US 11,869,257 B2
	AR-based labeling tool for 3D object detection model training
Guoqiang Hu, Shanghai (CN); Sheng Nan Zhu, Shanghai (CN); Yuan Yuan Ding, Shanghai (CN); Hong Bing Zhang, Beijing (CN); Dan Zhang, Beijing (CN); and Tian Tian Chai, Beijing (CN)
Assigned to International Business Machines Corporation, Armonk, NY (US)
Filed by International Business Machines Corporation, Armonk, NY (US)
Filed on Mar. 19, 2021, as Appl. No. 17/206,255.
Prior Publication US 2022/0300738 A1, Sep. 22, 2022
Int. Cl.

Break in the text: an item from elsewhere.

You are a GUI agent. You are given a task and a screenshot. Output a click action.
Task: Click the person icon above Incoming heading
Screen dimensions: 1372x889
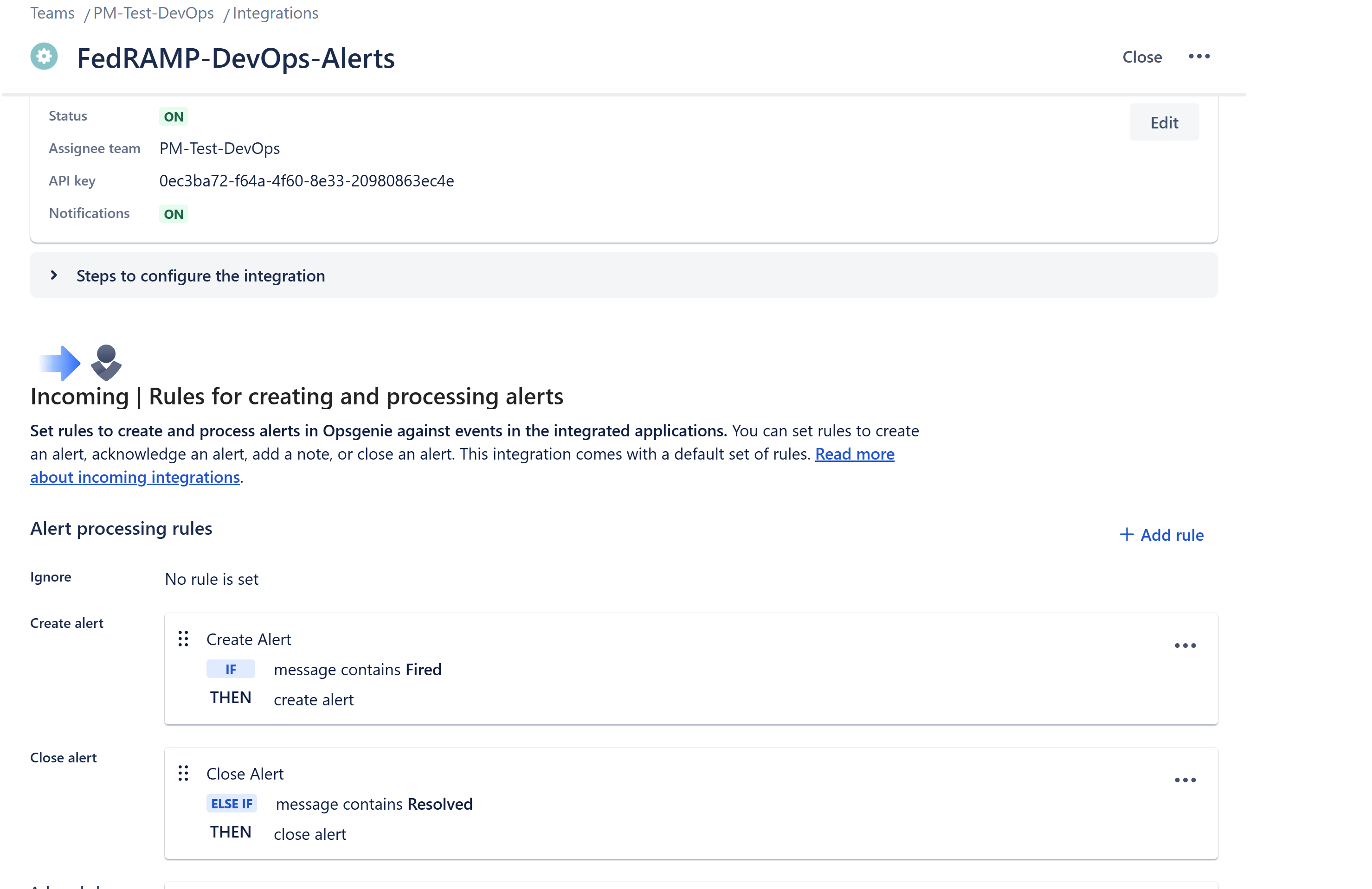click(106, 362)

G06V 10/44 (2022.01); G06V 20/80 (2022.01); G06T 7/12 (2017.01); G06V 20/56 (2022.01); G06V 10/82 (2022.01)

CPC G06V 20/80 (2022.01) [G06T 7/12 (2017.01); G06V 10/44 (2022.01); G06V 10/82 (2022.01); G06V 20/56 (2022.01); G06T 2207/20084 (2013.01); G06T 2207/30252 (2013.01)]

25 Claims

1. A computer implemented method for detecting and labeling an object in a 2D image comprising:

receiving a plurality of 2D images from a visual sensor, each image of the plurality of 2D images includes an image of a target object in an surrounding environment;

detecting features and extracting feature points from the plurality of 2D images;

manually marking visible feature points of the target object on each image of the plurality of 2D images;

estimating occluded feature points of the target object in at least one of the plurality of 2D images by defining axis lines starting from visible marked points;

generating from the plurality of 2D images a 3D world coordinate system of the environment surrounding the target object;

mapping each of the marked feature points on the plurality of 2D images to the 3D world coordinate system;

generating a 3D map of the surrounding environment using the extracted feature points;

automatically generating a 3D bounding box for the target object covering all the marked points mapped to the 3D world coordinate system;

determining a ground plane of the 3D world coordinate system;

automatically fitting, in the 3D world coordinate system, the 3D bounding box for the target object in each of the plurality of 2D images based on the visible and estimated occluded points, the axis lines and the ground plane;

mapping the 3D bounding box back to the plurality of 2D images; and

generating a label for the target object surrounded by the 3D bounding box on each of the plurality of 2D images using a machine learning object detection model and projecting the label to corresponding feature points of the target object in the 3D map of the surrounding environment.